Mr Connolly: There was a whole series of committees and discussion processes out at Jindalee.
MR HUMPHRIES: A whole series of committees? You told them you were going to close Lower Jindalee, did you? No, you did not - and that is exactly what you planned to do.
Mr Speaker, I think Ms Tucker raised the question of social justice. There is no social justice in maintaining a provision for services in the ACT which is not well designed to meet the needs of the people who reside in it. Everybody concedes that fact. Jindalee is not an optimal place for those people to be residing. There are better ways of providing those services, and we believe they can be provided very comfortably in the private sector. The point, of course, is that the Federal Government knows that as well, and the now Opposition, the then Government, knew it too; but they do not have the guts to admit to the people that they brought here today that they did believe that, and they do believe it even today.

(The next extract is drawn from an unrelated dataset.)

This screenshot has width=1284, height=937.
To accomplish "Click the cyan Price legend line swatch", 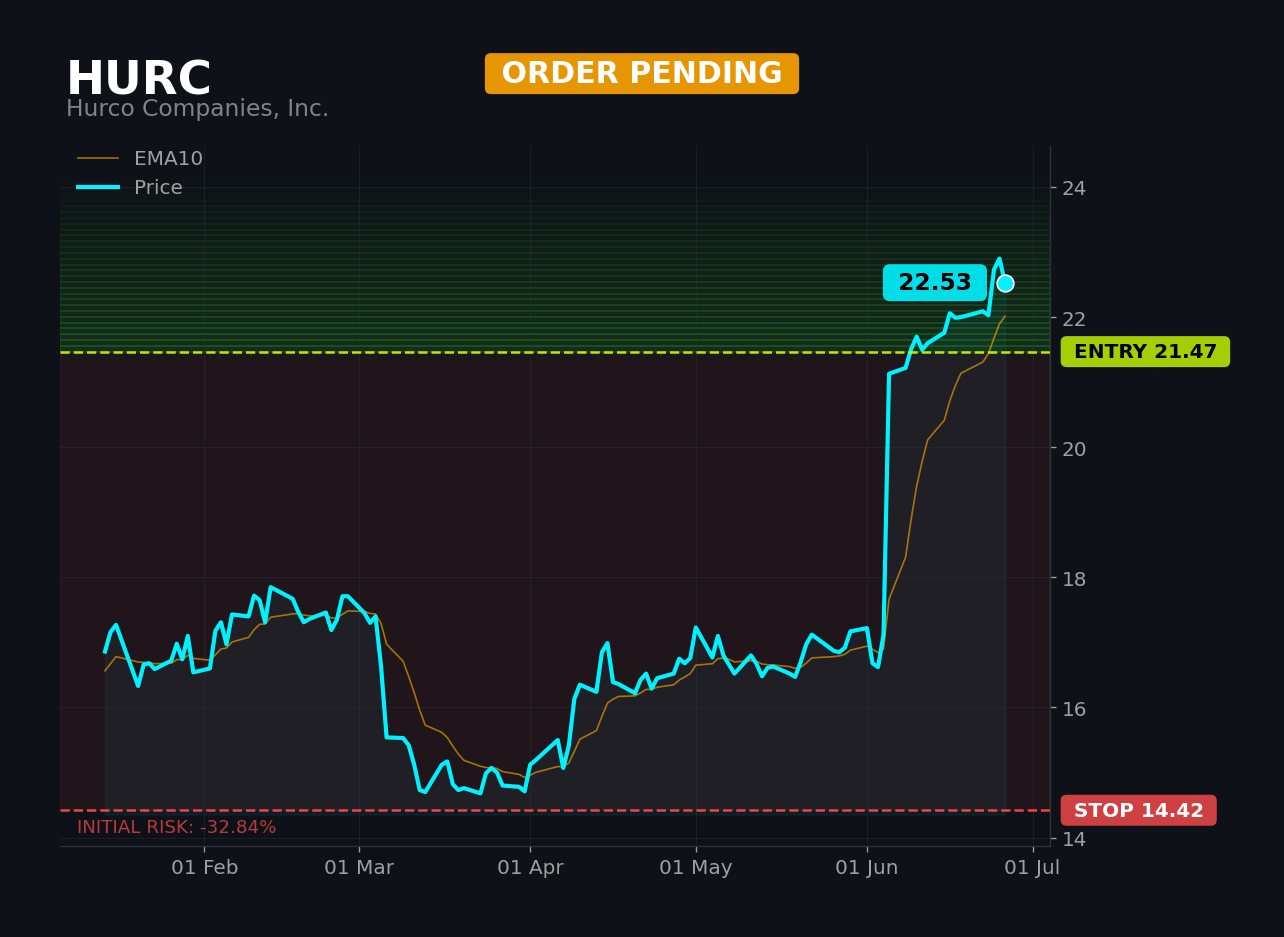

MR MOORE (12.11): Mr Speaker, this debate has shown clearly that the Liberals are intending to do exactly what Labor were planning to do. It seems to me, Mr Speaker, that we on the crossbenches have to look carefully at a decision. We have to look beyond the posturing and the grandstanding and try to determine just what is in the best interests of the community as a whole. When we look at the best interests of the community as a whole we have to look at the best interests, first and foremost, of the elderly people who are in need in terms of nursing homes. We have to look at what is in the best interests of the community as a whole. In that concept we have to look particularly at the health budget and how far out of control the health budget has been over the last few years, and the response of the community at the last election to continually blowing the health budget. We also need to take into account, Mr Speaker, the concerns of staff who are involved in these sorts of decisions. To set it up and to try to pretend, Mr Speaker, that this is an ideological issue - - -
Mr Berry: Mr Speaker, I raise a point of order. Mr Moore may have inadvertently misled the Assembly. I remind him that the health budget did not blow last year.
MR SPEAKER: There is no point of order.